Via the Lindemann theorem it is easy to prove that the cosine of any rational multiple of $\pi$ is an algebraic number; however its contrapositive only tells us that the arc cosine of an algebraic number is a transcendental number, not necessarily linearly dependent from $\pi$ over the rationals.

I ask, then, is it true via any other theorem? Is there a nice counterexample?

I came to this question specifically as I've found in my research an angle $\theta$ such that $$\cos\theta = \frac{\sqrt{5}-1}{2} =: \varphi^{-1},$$ and I wanted to find out if $\theta$ has any nice representation, such as a rational multiple of $\pi$.

Answer 1

No. As a concrete counterexample, $\cos^{-1}(0.6)$ is not a rational multiple of $\pi$.
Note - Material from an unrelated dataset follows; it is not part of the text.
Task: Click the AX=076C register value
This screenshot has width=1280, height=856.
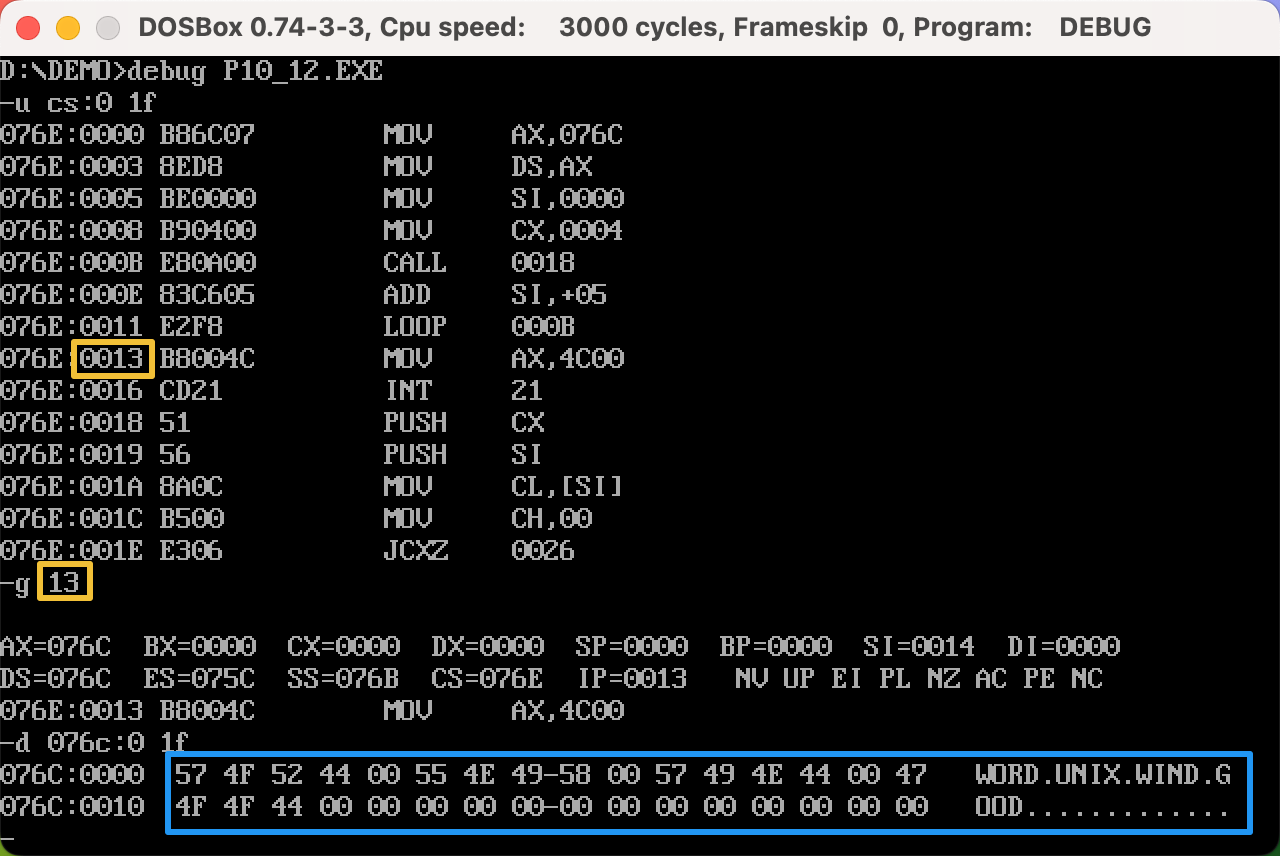Action: [55, 646]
$\cos^{-1}(0.6)$ is a rational multiple of $\pi$ if and only if $0.6+0.8i$ is a root of unity. But if $(0.6+0.8i)^n = 1$ then $(3+4i)^n$ must be real. And this is impossible because $(3+4i)^n \equiv 3+4i \pmod 5$ for all $n\ge 1$

Answer 2

No.

As Henning said, $\cos^{-1} \alpha$ is a rational multiple of $\pi$ if and only if $z = \alpha+i\sqrt{1-\alpha^2}$ is a root of unity. Note that as a sum of algebraic numbers, $z$ is itself an algebraic number; and to find out for which $F \in \mathbb{Q}[x]$ is true that $F(z)=0$ we only need the resolvent $F(z) = \rho(q(y),p(z-x))$, where $q \in \mathbb{Q}[y]$ is the polynomial for which $q(\alpha)=0$, and $p\in\mathbb{Q}[x]$ is the polynomial for which $p(i\sqrt{1-\alpha^2})=0$.
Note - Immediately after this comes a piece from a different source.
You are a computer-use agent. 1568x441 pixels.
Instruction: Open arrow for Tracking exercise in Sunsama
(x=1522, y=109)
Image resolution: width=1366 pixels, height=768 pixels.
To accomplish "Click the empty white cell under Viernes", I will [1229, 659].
But using this answer we can easily decide whether $z$ is a root of unity: An algebraic $z$ of modulus one is a root of unity if and only if its (irreducible) $F$ is a cyclotomic polynomial. Let $N = \deg F$; there are finitely many cyclotomic polynomials $\Phi_M$ such that $\deg\Phi_M = \varphi(M) = N$, where $\varphi$ is Euler's totient function, so we only need to compare them.
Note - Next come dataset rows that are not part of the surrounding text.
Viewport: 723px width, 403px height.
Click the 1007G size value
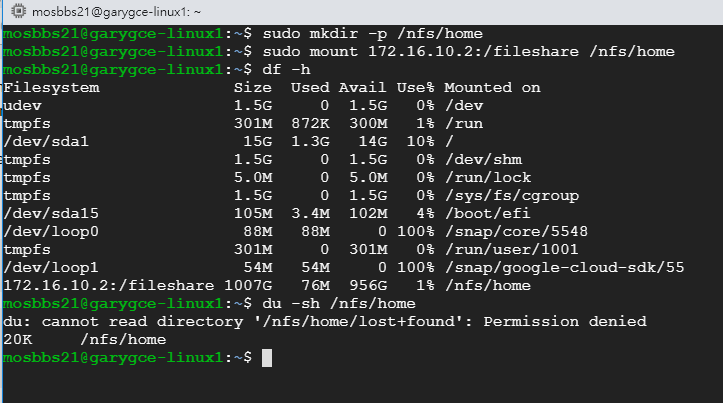coord(248,285)
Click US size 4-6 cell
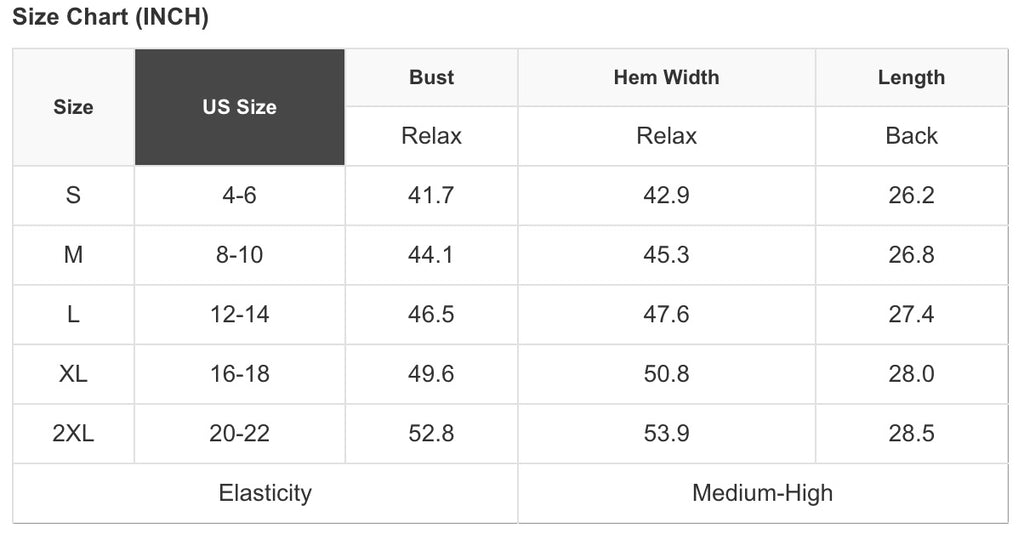Screen dimensions: 1024x534 tap(239, 195)
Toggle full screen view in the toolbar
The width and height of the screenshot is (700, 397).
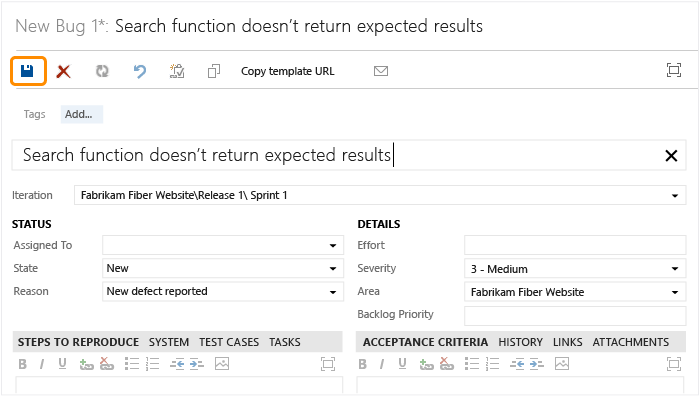tap(674, 70)
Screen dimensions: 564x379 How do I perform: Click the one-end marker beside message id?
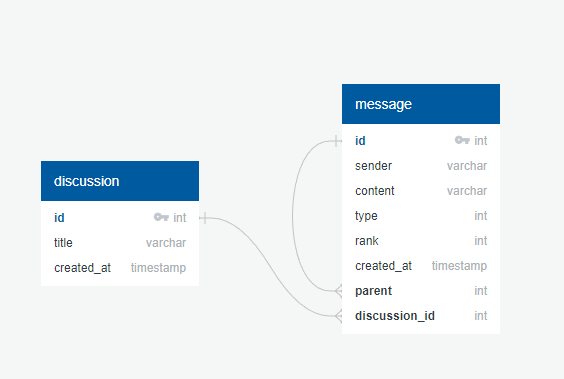coord(336,141)
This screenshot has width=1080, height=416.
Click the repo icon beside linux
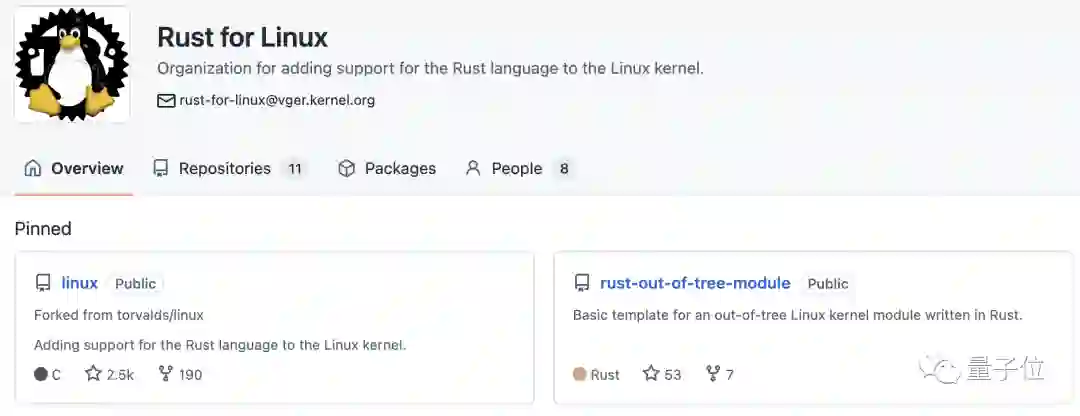tap(43, 283)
For example, in the case of $z = 3/5 + i4/5$, $F(x) = x^2-\frac{6}{5}x+1$, which can never be a cyclotomic polynomial, since they have only integer coefficients, as roots of unity are algebraic integers.

In the case of $\varphi^{-1}$, $F(x) = x^4 + 2x^3 - 2x^2 + 2x + 1$, which we can compare to the $4$ cyclotomic polynomials of degree $4$ and see that it matches none, so $\cos^{-1}(\varphi^{-1})$ is not a rational multiple of $\pi$.

Answer 3

To generalize Makholm's answer: Niven's theorem says that if $\theta$ is any rational multiple of $\pi$ other than an integer multiple of $\pi/2$ or of $\pi/3$, then $\cos \theta$ is irrational. Thus if $a$, $b$ and $c$ are a Pythagorean triple, that is if they are integers and $a^2+b^2=c^2$, then $\arccos(a/c)=\arcsin(b/c)$ and $\arcsin(a/c)=\arccos(b/c)$ are not rational multiples of $\pi$.